18 External types and structures.

memory({ext_type name|_})
Starts the definition of a raw memory structure. It looks like the definition of a structure, except that it can contain external type definitions only.
byte[(number)] [ (number)]
Defines an array of elementary quantities. The first number gives their size, and the second their number. When a number is not given, it is assumed to be 1.
[un]signed
Elementary quantities are unsigned by default, but may represent signed integers.
counted(nmber)
Specifies that the first number elementary quantities are to be read as a single unsigned integer, which is the number of the remaining elementary quantities.
delimited(list)
Specifies that the following array of elementary quantities will end on encountering any element of the comma separated list. Grouping using braces is allowed to refer to a specific combination of elementary quantities as an end-of-array signal.
optional
Specifies that all fields following the current one inclusive may not be found in a given instance of a memory structure.

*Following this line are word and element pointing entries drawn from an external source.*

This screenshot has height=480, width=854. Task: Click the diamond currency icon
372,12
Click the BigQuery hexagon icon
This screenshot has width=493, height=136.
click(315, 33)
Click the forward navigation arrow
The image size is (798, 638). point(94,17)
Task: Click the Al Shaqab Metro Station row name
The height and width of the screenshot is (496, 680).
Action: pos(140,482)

The number of unexpected optional blocks is dynamically controled by the @deftype metadata of the memory.
atom_to_float(32|64)(fp)
Converts a floating point nummber fp to a sequence of 4 or 8 bytes representing an IEEE 32- or 64-bit floating point number.
float(32|64)_to_atom(seq)
Converts a sequence seq of bytes of length 4 or 8, representing an IEEE floating point number in single or double precision, to an atom.
int_to_bytes(some_int)
Returns a sequence of bytes representing the integer some_int, least significant byte first. The returned sequence has length multiple of 4, or 8 on 64-bit systems.
byte_to_int(some_seq)
Merges the sequence of bytes remainder(some_seq,256) into a nonnegative integer, some_seq[1] holding its least significant byte.

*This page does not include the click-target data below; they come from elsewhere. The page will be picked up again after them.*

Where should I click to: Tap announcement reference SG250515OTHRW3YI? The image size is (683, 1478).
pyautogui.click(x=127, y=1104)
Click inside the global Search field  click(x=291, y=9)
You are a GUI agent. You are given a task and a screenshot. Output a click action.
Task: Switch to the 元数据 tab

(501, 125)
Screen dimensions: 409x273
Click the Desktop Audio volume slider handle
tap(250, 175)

19 Event and error handling.

set_handler(expr,expr)
set the handler for events listed in the first expr as the routine with id the second expr.
get_handler(expr)
returns the id of the handler for the event name expr evaluates to. Returns -1 for an unknown event.
error(expr)
raises a mostly fatal error. expr must evaluate to a string, and that string is displayed as an error message at crash time.
crash_message(message)
Changes the message displayed on stderr to message.
crash_file(filename)
Defines the name of the file generated on an abnormal program termination as filename.
crash_process(id)
id is the routine_id of a routine that receives the crash message as a reference and possibly modifies it. The modified message gets displayed on return.

20 Miscellaneous.

get_meta(symbol)
returns a structure containing the metadata for the argument. The argument is the symbol name or id. The type of the returned value is either SystemVarMeta or SystemRtMeta, according to whether the argument refers to a variable or to a routine. See 5.1 and 8.8 in part A for a description of the metadata.
isvarid(id)
returns True if id is the id of a variable, and False otherwise. Remember that ids are never recycled, so that a stored id may be invalid if one is not careful enough.
analyze_id(id)
returns a triple {name,index,parent}. name is any name the variable or nonatom element has. index is 0 for variables, and the index of the element referred to in the sequence it is an element of. parent is the id of that sequence if it exists, or id otherwise.